Thanks for the suggestion. I agree that CPU and
memory bandwidth are not being used effectively
by the filecache garbage collector.


> Can we serialize nfsd_file_gc() for v5.18+ as a first step?

If I understand Frank's problem statement correctly,
garbage collection during an nfsd_file_put() under
an NFSv4-only workload walks the length of the LRU
list and finds nothing to evict 100% of the time.
That seems like a bug, and fixing it might give us
the most improvement in this area.


> diff --git a/fs/nfsd/filecache.c b/fs/nfsd/filecache.c
> index 3d944ca..6abefd9 100644
> --- a/fs/nfsd/filecache.c
> +++ b/fs/nfsd/filecache.c
> @@ -63,6 +63,8 @@ static struct delayed_work nfsd_filecache_laundrette;
>
> static void nfsd_file_gc(void);
>
> +static atomic_t nfsd_file_gc_queue_delayed = ATOMIC_INIT(0);
> +
> static void
> nfsd_file_schedule_laundrette(void)

• **Extracted information**:

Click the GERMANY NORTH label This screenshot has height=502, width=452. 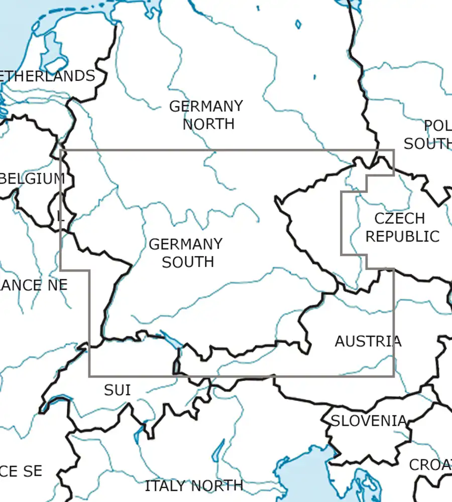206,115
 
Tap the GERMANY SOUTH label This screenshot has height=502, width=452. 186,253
...
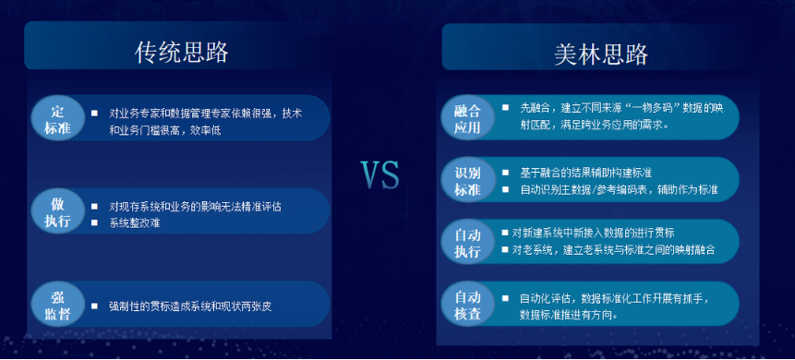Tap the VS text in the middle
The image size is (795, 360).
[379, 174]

• **Set problem 1**: In the filecache message, how often does garbage collection under an NFSv4-only workload find nothing to evict?
• **Set problem 2**: Please summarize the filecache message in two sentences.
• **Set problem 3**: Copy the filecache message from "Thanks for the" up to and including "a first step?".

• **Full solution 1**: 100% of the time.

• **Full solution 2**: The writer agrees that the filecache garbage collector is not using CPU and memory bandwidth effectively. As the writer understands Frank's problem statement, garbage collection during an nfsd_file_put() under an NFSv4-only workload walks the whole LRU list and finds nothing to evict every time, which the writer considers a bug whose fix might bring the most improvement in this area.

• **Full solution 3**:
Thanks for the suggestion. I agree that CPU and
memory bandwidth are not being used effectively
by the filecache garbage collector.


> Can we serialize nfsd_file_gc() for v5.18+ as a first step?